Após ter participado de duas Olimpíadas como levantadora da seleção feminina de vôlei de quadra, em Moscou (1980) e Los Angeles (1984), e ter sido suspensa da equipe por se recusar a vestir o uniforme do patrocinador sem receber nada por isso, Jacqueline decidiu que já era hora de dar novo rumo à sua carreira.

A atleta deixou o vôlei de quadra no final de 1987, depois de uma temporada na Itália, quando defendeu a equipe CIV CIV, em Módena, onde foi eleita a melhor jogadora estrangeira da temporada.

De lá, optou por se mudar aos Estados Unidos, onde ajudou a fundar as primeiras associações do vôlei de praia. Não demorou muito para que também se tornasse uma campeã. Em 1988, ela venceu 12 dos 16 torneios de que participou na modalidade.

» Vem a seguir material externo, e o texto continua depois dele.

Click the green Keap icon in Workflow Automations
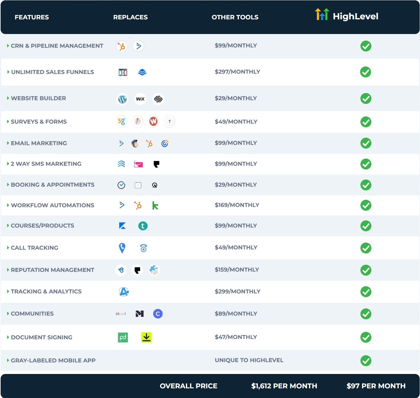420x398 pixels. pos(155,205)
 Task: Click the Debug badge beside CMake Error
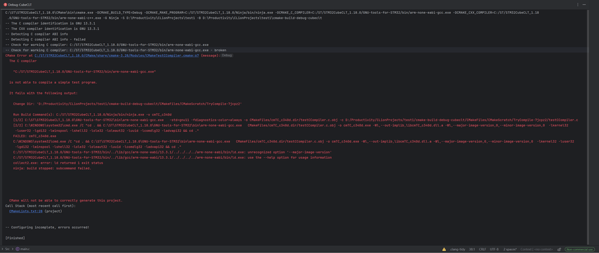pyautogui.click(x=227, y=55)
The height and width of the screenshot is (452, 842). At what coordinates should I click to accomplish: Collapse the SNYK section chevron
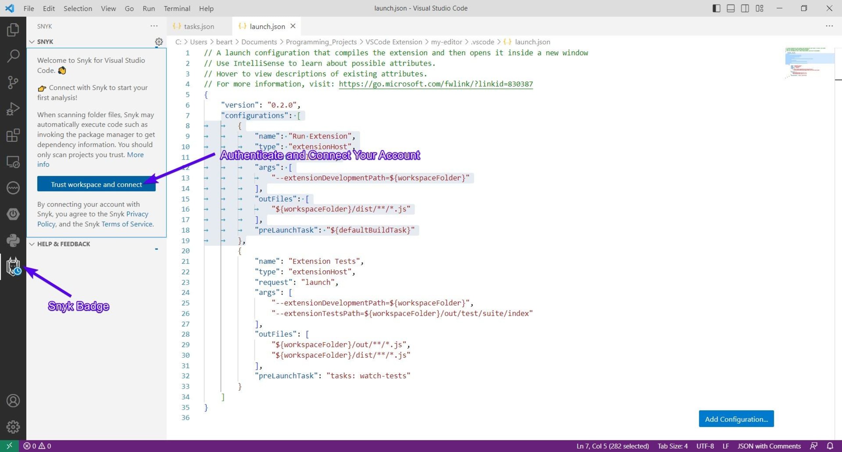coord(32,42)
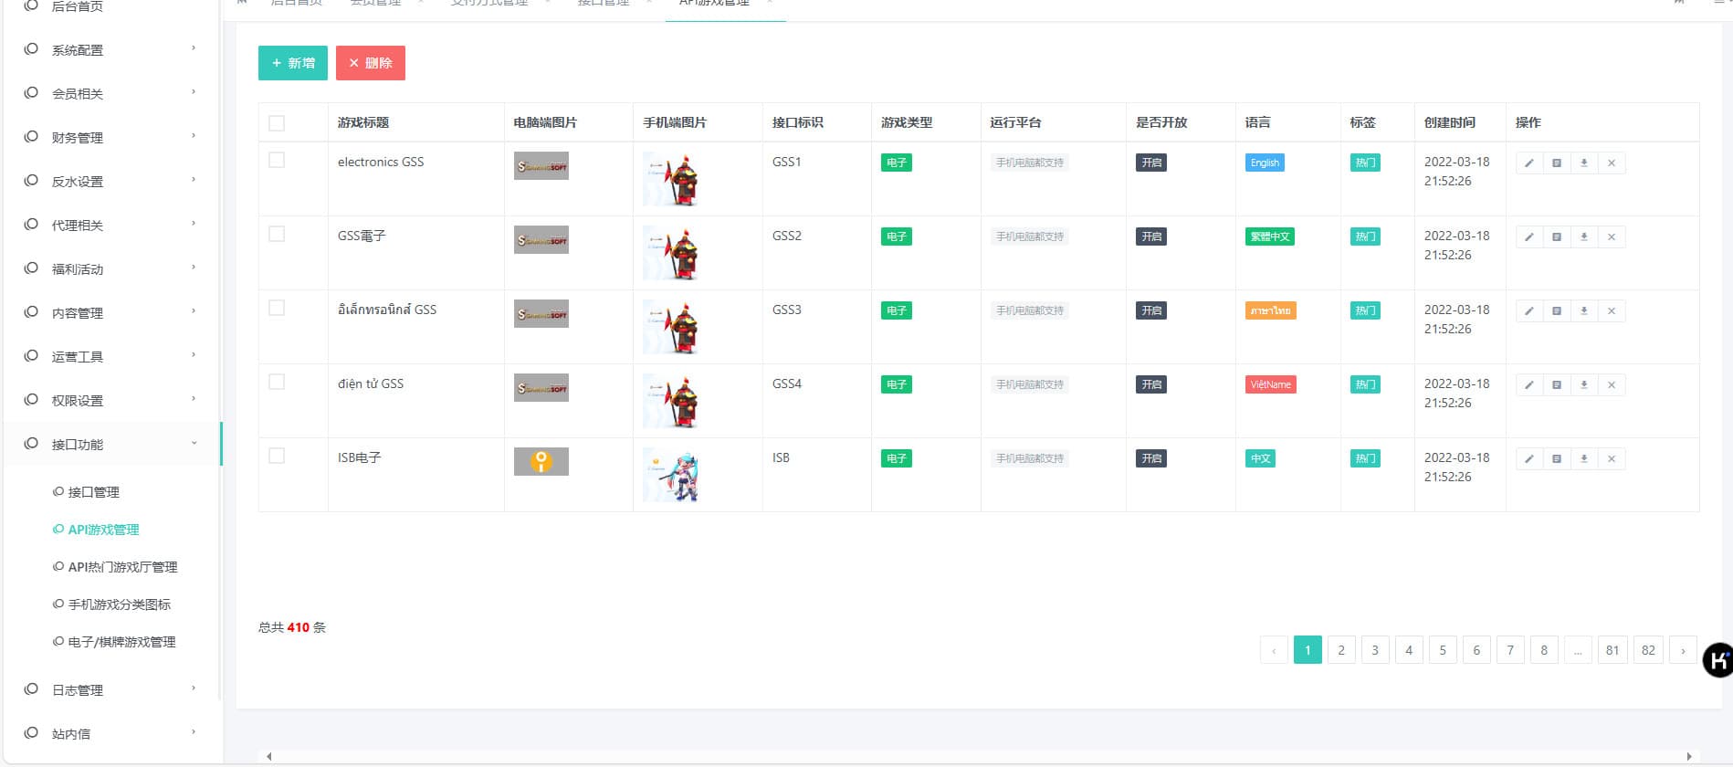Image resolution: width=1733 pixels, height=767 pixels.
Task: Collapse the 接口功能 sidebar section
Action: (x=110, y=445)
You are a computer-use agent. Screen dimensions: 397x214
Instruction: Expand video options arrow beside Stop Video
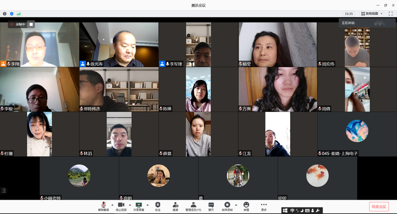[129, 205]
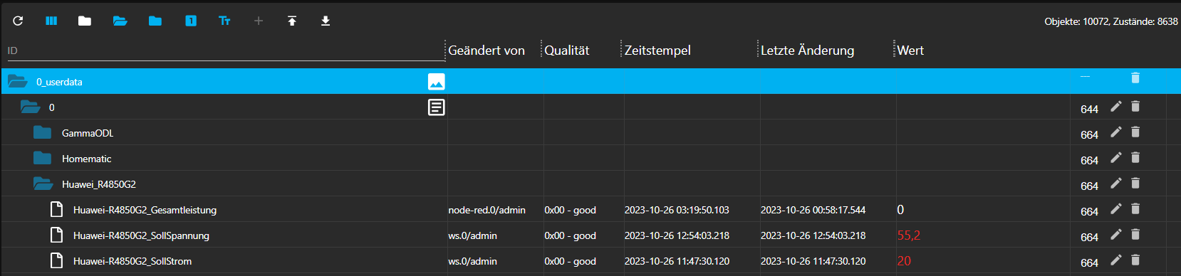
Task: Click the Wert column header
Action: click(910, 51)
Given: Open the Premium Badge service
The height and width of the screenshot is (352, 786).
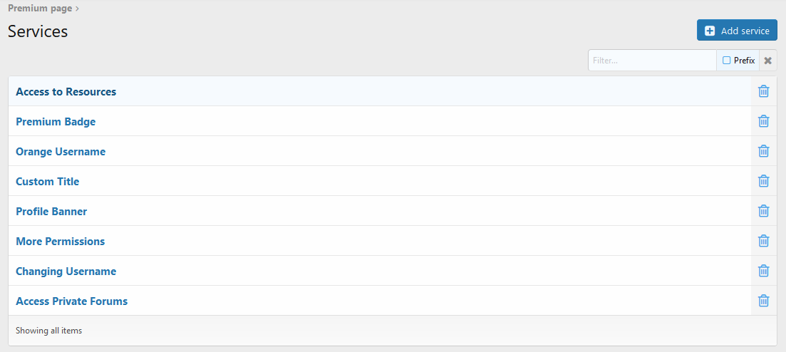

Em 1994, incentivada por seu então treinador, Jacqueline decidiu encarar um novo desafio: voltar às Olimpíadas como jogadora de vôlei de praia profissional. Para concretizá-lo, lançou-se a encontrar uma parceira à altura.

'Apesar de muito jovem, vi na Sandra uma atleta incrível, com potencial sem igual e excelente preparação', disse.

Inicialmente separadas geograficamente, elas decidiram treinar juntas nos Estados Unidos. O treino, realizado duas vezes por dia, durava entre 1h e 1h30min.

O esforço culminou com o ouro olímpico no vôlei de praia, que pavimentou o caminho para a conquista de outras sete medalhas na modalidade pelo Brasil.

Hoje, aos 50 anos, já aposentada, Jacqueline dedica-se a projetos pessoais e à divisão de base do vôlei de praia feminino, da qual é preparadora.

Sobre a participação do Brasil na Olimpíada deste ano, em Londres, Jackie, entretanto, em nada lembra o comportamento impulsivo que lhe marcou em quadra.

'O Brasil sempre é favorito, mas tem de prestar atenção a adversários como Estados Unidos, Alemanha, e, sobretudo, China, que despontou no vôlei de praia nos últimos anos', afirmou.